= Maritime Hall =

Concert hall in San Francisco, USA

The Maritime Hall is a historic 3,000-capacity concert hall in San Francisco's South of Market neighborhood that operated from 1995 through 2001 as a popular music venue and nightclub. It was located at 450 Harrison Street (at First Street) at the Sailors Union of the Pacific building.

== History ==

Maritime Hall Productions, a project of 1960s-era San Francisco musician and club promoter Boots Hughston, began producing rock concerts at the Maritime Hall in October, 1995. The venue was also known initially as the Family Dog, in tribute to an earlier production company and hippie commune of that name run by Chet Helms, former owner of the Avalon Ballroom. Over the next six years the company, renamed 2b1 Productions, produced 721 shows at the Maritime Hall, featuring many major current acts for heavy metal, Industrial, reggae, punk rock, African music, and other genres. Taking a cue from the Avalon and the Fillmore in days past, the company revived the art of the concert poster, commissioning designs from psychedelic artists Victor Moscoso, Stanley Mouse, Alton Kelley and Jim Phillips, as well as contemporary graffiti artists.

From the start the club struggled to operate a large independent venue in San Francisco. Maritime Hall had difficulty with bookings, advertising, and ticket sales, which it attributed to unfair competition from the city's premier music promoter, Bill Graham Presents. For example, Bass Ticket Outlet, the largest ticket retailer in the West Coast, refused to carry their tickets. In response, 2b1 opened its own network of 24 service charge-free outlets, with a homemade bar code printing system considered the first for a venue. Artists and talent agents who dealt with the club found themselves blacklisted from other venues. Nevertheless, they were able to attract such notable acts as Zero, The Dixie Dregs, Lee 'Scratch' Perry, Beastie Boys, Blackalicious, Latyrx, James Brown, Willie Nelson, Merle Haggard, Herbie Hancock, Black Uhuru, The Chemical Brothers, The Crystal Method, Motörhead, Los Van Van, Jay-Z, Eminem, Wu-Tang Clan, Papa Roach, Incubus, Ozomatli, Sublime, Bad Religion, Rammstein, Front Line Assembly, Siouxsie Sioux and the Creatures with John Cale, The String Cheese Incident, Sound Tribe Sector 9, Wyclef Jean, Goodie Mob, The Roots, Ol' Dirty Bastard, Kool Keith, Testament, and Galactic. The club also hosted raves, performance art, and charity benefits, and experimented with live internet broadcasts, and kept an archive of 24-track recordings and videotapes of nearly every performance.

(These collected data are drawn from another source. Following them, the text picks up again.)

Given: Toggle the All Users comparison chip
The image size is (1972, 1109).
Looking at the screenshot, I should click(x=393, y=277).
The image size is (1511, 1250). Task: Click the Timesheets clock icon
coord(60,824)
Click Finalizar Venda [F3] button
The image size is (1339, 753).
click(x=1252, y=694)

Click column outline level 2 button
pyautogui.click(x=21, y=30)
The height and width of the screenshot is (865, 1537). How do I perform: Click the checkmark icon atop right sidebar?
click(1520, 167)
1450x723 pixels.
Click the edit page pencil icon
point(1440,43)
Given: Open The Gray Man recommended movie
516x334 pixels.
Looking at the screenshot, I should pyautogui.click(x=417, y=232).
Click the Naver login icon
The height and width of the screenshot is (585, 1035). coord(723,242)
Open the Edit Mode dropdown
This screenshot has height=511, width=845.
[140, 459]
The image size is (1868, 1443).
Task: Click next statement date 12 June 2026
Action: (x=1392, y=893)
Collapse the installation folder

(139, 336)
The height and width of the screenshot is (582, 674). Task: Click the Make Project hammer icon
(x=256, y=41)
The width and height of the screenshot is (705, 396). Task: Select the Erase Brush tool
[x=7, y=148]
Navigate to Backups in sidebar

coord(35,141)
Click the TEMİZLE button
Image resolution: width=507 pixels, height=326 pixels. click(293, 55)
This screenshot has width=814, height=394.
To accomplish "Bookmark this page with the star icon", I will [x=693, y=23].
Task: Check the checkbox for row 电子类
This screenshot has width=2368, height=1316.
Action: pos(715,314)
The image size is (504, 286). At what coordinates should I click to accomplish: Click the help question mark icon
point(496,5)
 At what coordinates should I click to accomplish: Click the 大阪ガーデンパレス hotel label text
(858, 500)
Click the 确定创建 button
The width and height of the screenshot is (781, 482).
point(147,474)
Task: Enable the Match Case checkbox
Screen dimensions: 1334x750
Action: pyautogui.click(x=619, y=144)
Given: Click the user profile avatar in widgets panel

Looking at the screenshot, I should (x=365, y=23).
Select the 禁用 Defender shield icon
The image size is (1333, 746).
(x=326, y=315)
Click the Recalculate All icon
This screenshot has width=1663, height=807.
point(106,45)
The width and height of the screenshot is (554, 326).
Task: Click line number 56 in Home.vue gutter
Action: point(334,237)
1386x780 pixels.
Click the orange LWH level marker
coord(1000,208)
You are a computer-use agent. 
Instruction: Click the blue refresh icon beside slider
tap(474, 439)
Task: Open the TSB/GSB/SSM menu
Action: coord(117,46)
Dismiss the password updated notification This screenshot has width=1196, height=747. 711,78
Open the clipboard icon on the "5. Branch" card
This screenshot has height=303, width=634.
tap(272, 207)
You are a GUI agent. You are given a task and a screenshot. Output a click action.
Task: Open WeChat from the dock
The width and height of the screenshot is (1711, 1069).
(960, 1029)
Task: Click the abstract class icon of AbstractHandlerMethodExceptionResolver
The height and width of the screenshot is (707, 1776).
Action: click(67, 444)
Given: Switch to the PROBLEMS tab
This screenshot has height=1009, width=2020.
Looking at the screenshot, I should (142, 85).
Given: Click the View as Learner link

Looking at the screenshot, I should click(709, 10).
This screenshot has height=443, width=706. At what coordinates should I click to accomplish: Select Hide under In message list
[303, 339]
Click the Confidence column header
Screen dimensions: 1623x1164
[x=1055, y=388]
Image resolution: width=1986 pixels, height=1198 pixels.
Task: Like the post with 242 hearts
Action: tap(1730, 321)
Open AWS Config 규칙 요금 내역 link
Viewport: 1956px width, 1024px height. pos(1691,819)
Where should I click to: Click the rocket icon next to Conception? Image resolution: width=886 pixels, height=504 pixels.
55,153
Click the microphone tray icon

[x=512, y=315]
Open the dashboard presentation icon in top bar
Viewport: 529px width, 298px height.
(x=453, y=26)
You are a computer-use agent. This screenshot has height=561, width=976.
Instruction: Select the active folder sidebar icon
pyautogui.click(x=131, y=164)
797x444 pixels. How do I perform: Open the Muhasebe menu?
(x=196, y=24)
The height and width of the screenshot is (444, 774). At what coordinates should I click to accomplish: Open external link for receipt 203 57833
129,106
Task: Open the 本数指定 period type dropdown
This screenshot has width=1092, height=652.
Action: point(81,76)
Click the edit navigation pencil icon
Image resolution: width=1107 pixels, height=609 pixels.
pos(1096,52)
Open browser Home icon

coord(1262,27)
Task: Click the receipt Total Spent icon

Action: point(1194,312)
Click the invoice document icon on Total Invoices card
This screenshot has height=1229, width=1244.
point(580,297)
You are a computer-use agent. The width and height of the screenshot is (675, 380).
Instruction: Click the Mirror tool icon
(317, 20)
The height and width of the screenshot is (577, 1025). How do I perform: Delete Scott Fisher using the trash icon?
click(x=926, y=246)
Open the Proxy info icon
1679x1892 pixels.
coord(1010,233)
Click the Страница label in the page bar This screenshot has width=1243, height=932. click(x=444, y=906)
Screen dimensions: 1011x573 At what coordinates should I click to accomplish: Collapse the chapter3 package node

In the late 1990s the club attracted the attention of notorious SOMA police captain Dennis Martel, who at the urging of residents moving into new upscale lofts in the area was orchestrating efforts to shut down all of the major nightclubs and performance venues in his precinct. After a series of raids and efforts to revoke their entertainment permit, all of which the club was able to resist in court, the police were finally able to obtain a one-month suspension of the club's liquor license after several patrons were caught smoking marijuana at one event. In the aftermath of these unpopular raids and at the urging of a grand jury, San Francisco eventually demoted and transferred the officer, and created an Entertainment Commission to replace the police department as the body to issue entertainment permits.

Ultimately the club succumbed to rising real estate prices during the dot-com bubble. It lost its lease in 2001 when the building owner raised the rent in expectation of renting the space out for business use. The production company continues to release and distribute approximately forty CD titles under the "Live from Maritime Hall" name.